Coming for the Real You.

I'm hoping to share thoughts, fun and insightful information and aha moments with all to better serve ourselves and the universe.

My background is that of Executive Secretary for the local Electric company (11 years).

Certified Personal Trainer (since 1991) and Fitness Consultant for my own company, Beachin Bodies (6 years) and certified in Reiki and Nutrition with training in Cranial Sacral work, Tai Chi, and Meditation. Certified as a Professional Life Coach (2015); Minister at Universal Life Church (2016);

and, possibly, most important,

my own journey through illness and avenues, roads and roadblocks that I have taken to find the real me. (35 plus years).

The me that I was born as. The me that is the all-knowing. I believe the search is endless and we are here to learn and to love and to share it all.










Thursday, October 22, 2015

Mind in Disrepair

After traveling through this last year or more with new doctors, new home, new location, new drugs - I am 'wowzed' by the discomfort in my being. 

I can no longer embrace what was and can only choose to embrace what is.  As I delete old telephone numbers and email addresses [that are part of my heart] from my phone; as I let go in my mind of the ease and the turbulence of what was, I open myself up to what is and what will be coming.
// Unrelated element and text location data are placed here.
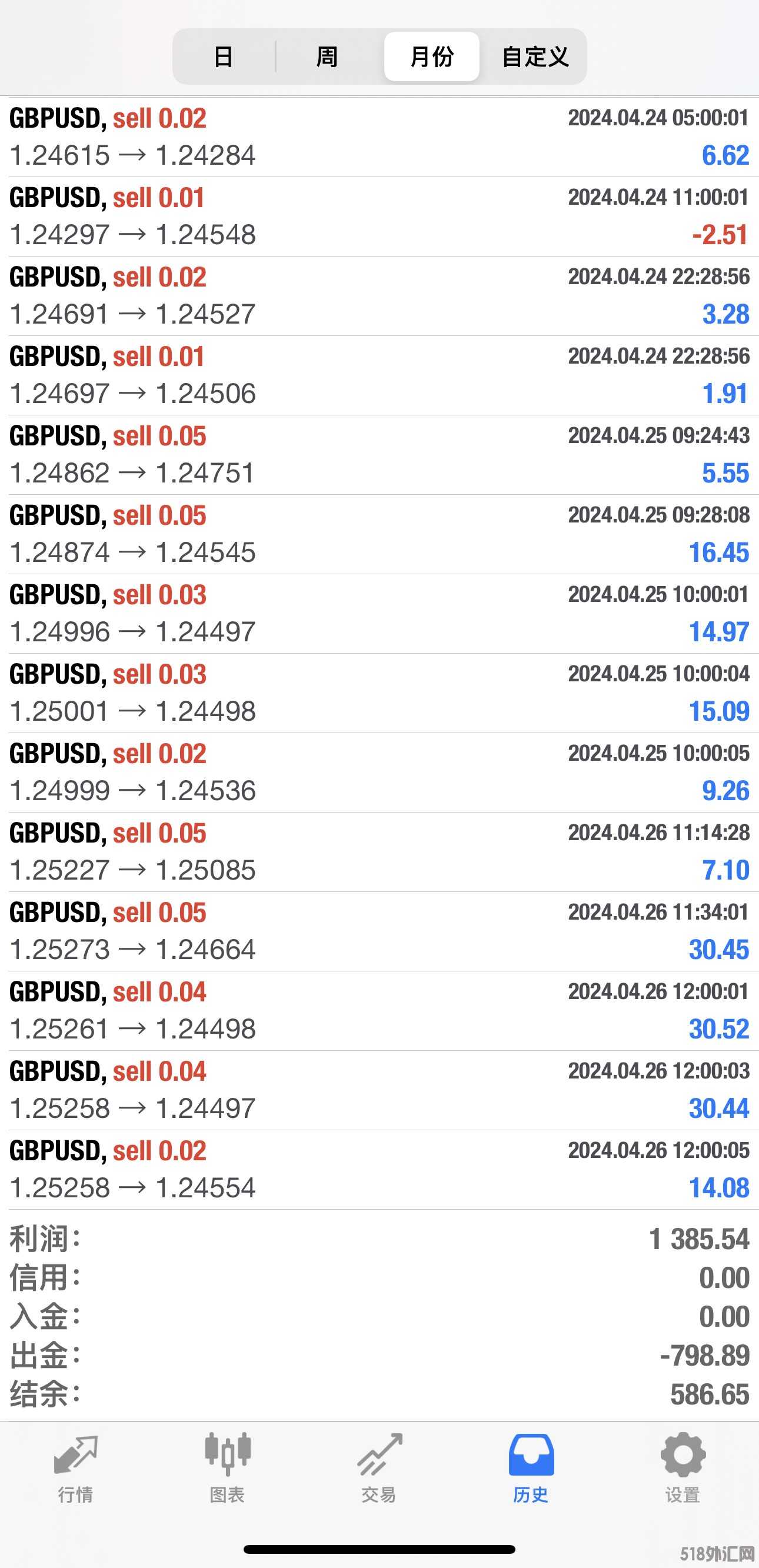Tap the Withdrawal (出金) row -798.89
The height and width of the screenshot is (1568, 759).
tap(379, 1356)
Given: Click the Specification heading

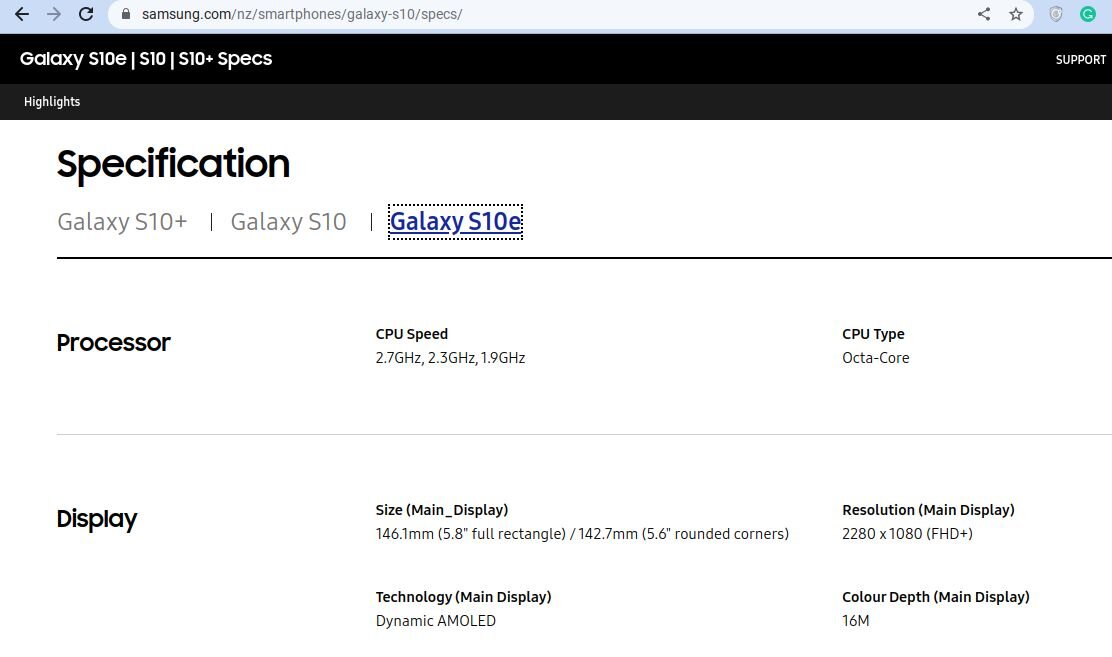Looking at the screenshot, I should (x=173, y=164).
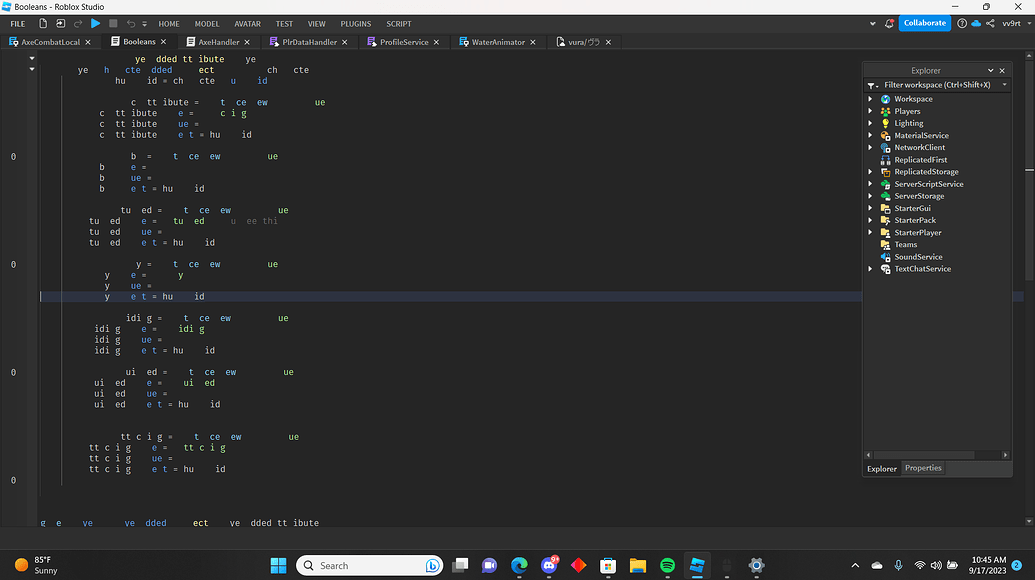Select the ReplicatedStorage icon
The width and height of the screenshot is (1035, 580).
coord(884,171)
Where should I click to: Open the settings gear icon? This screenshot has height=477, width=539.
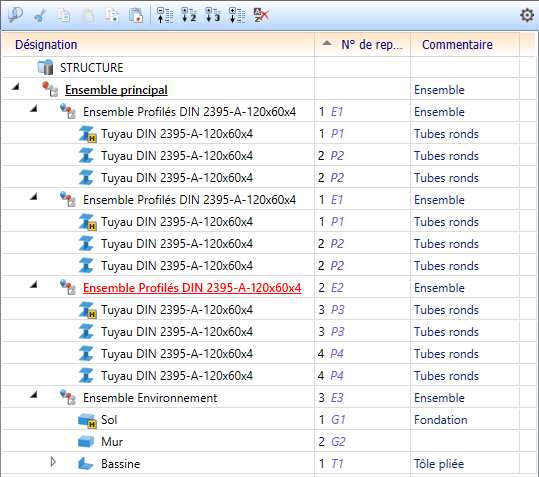pyautogui.click(x=527, y=15)
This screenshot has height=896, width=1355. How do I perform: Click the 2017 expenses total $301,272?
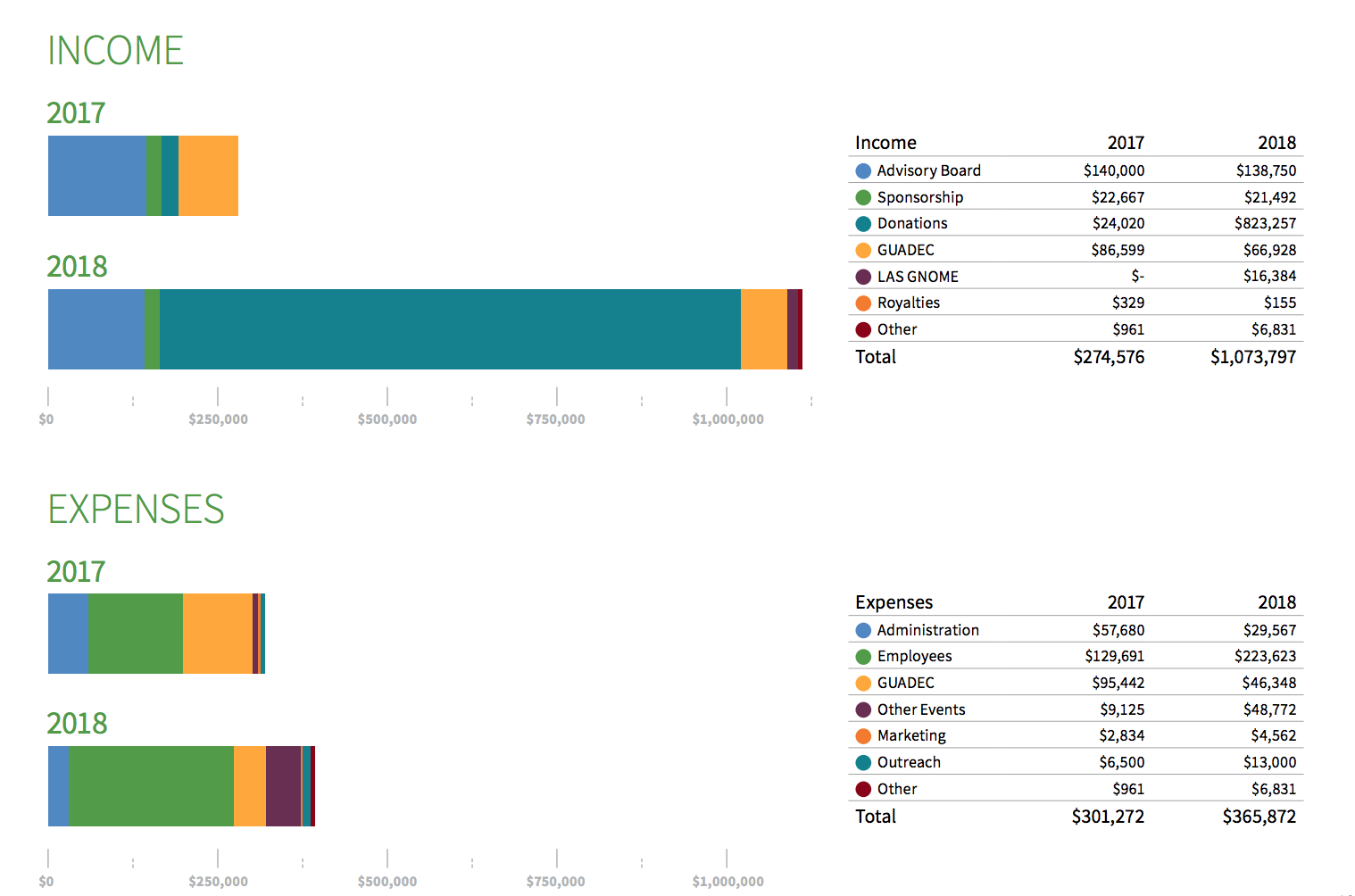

I want to admit that this is a very uncomfortable place to be.  It can also feel very exciting.  I waver back and forth between these things, along with many other feelings and thoughts.

I find myself, again, just sitting with what is and knowing that I am okay even when I don't feel so.

My head spins trying to find a safe place to focus.  My body aches trying to find homeostasis in chaos, confusion and newness.  My heart beats, sometimes, erratically as it settles into this safe place that my mind, body and soul congregate in as often as possible.

We are all.  We are everything.  We are connected to the unlimited.

This is good news.  This can be difficult truth. 

As I breathe into myself, I trust myself.  Even as I feel like a tumbling, eruptive wave, I trust that everything I need, I already have.  I breathe.

I go to rest my mind and to be...

May you rest your mind once in a while.  May you be.